2012-02-15
nur eine brotkris(t)e?
risus sardonicus
heute wollte ich keinen marmorkuchen, sondern ein brot backen.
darin war ich noch ungeübt. ein rezept, nach dem ich mich halten wollte, fand sich schnell, auch eine knetmaschine war in meinem küchenfundus vorhanden.
so mixte ich die zutaten nach vorschrift in den knetbehälter der maschine, wählte programm nummer 7 und der knetvorgang nahm seinen lauf.

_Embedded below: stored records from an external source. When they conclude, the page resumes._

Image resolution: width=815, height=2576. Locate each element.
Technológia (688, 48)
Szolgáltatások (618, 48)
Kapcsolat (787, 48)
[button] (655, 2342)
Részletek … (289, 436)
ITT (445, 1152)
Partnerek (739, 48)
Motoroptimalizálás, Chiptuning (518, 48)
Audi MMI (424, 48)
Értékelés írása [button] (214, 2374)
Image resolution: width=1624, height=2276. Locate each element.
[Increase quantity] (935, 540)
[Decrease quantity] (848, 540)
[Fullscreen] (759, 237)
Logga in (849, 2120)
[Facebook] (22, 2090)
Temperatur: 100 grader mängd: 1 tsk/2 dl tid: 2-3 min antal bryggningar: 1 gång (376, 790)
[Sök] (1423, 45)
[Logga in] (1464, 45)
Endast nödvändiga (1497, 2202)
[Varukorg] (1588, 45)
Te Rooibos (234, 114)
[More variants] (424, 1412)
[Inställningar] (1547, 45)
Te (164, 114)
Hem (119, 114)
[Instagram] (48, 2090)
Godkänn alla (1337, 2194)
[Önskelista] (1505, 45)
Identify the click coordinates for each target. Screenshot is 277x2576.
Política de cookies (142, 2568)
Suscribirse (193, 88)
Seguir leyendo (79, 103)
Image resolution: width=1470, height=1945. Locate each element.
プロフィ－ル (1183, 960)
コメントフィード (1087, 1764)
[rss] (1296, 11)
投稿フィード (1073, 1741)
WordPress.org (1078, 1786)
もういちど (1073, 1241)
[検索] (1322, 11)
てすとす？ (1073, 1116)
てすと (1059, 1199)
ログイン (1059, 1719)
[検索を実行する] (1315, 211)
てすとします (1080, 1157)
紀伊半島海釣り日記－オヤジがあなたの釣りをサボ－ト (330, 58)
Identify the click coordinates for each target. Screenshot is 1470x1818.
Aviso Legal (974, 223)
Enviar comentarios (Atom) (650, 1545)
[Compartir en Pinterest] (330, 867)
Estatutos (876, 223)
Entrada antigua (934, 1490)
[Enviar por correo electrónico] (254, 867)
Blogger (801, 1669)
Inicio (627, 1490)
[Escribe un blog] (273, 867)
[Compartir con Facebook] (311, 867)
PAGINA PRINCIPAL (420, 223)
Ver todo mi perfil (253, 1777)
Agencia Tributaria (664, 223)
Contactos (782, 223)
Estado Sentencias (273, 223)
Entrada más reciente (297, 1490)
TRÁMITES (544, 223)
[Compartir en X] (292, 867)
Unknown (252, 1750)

1 1/2 std zeit waren dafür vorgesehen. das passte mir gut. inzwischen konnte ich mit fanny gassigehen und vorher noch einen blick in mein atelier werfen, wobei etwas rote acrylfarbe sofort an mir hängen blieb. ausgerechnet im selben moment kam aus der küche der schrille pfiff des schnellkochtopfes, der mich mahnte, sodass ich in eile, mit meinen rot gefärbten fingern, einen blutbefleckten teppich in die waschmaschine hinein schob, was sich später, beim herausnehmen desselben, als fatal erwies, da die blutroten flecken nun bleibend waren. bereits hungrig wendete ich mich der zubereitung des mittagessens zu. "vielleicht geht sich sogar noch das gemeinsames mittagessen mit alois aus?" sprach mein pflichtbewusstes inneres. zuvor aber, so nebenbei, noch schnell den einkauf von alois wegräumen, einen anruf entgegennehmen, und endlich, aber noch während des suppenessens, meldete sich der knetapparat. ich frohlockte. ein bemehltes brett bereit zu stellen, forderte allerdings meine ganze geschicklichkeit, da der schraubverschluss des mehlglasgefäßes klemmte, was zur folge hatte, dass mehl auf den boden rieselte, das wiederum fanny, unsere gefräßige labradorhündin, auf den plan rief, die sich von nun ab, in der hoffnung, dass nochmehr für sie abfallen würde, zwischen meinen beinen bewegte. dessen ungeachtet steigerte sich meine freudige erwartungshaltung; war es doch nach vielen jahren mein erster brotbackvesuch! sofort wollte ich den nun mehr maschinell gekneteten teig auf das bemehlte brett stürzen. "du meine güte!" ein bauchaufwärts gedehnter stossseufzer ließ ahnen, dass sich mein brotbackversuch noch im versuchsstadium befand. was hatte sich da in der maschine entwickelt? wie es aussah, hatte sich der teig in einen superkleber verwandelt, der nicht nur an meinen händen klebte, sondern sich selbständig in meiner küche auszubreiten drohte, den waschbeckenabfluss verklebte, einen hausschuh am fliesenboden fixierte und in mir alienartige chaotische ängste weckte. "uhu - plus?" gab die geheuchelt mitfühlende frage von alois, mit dem zusätzlichen angebot, mir ein vollbad vorbereiten zu wollen, der situation eher eine sardonische note.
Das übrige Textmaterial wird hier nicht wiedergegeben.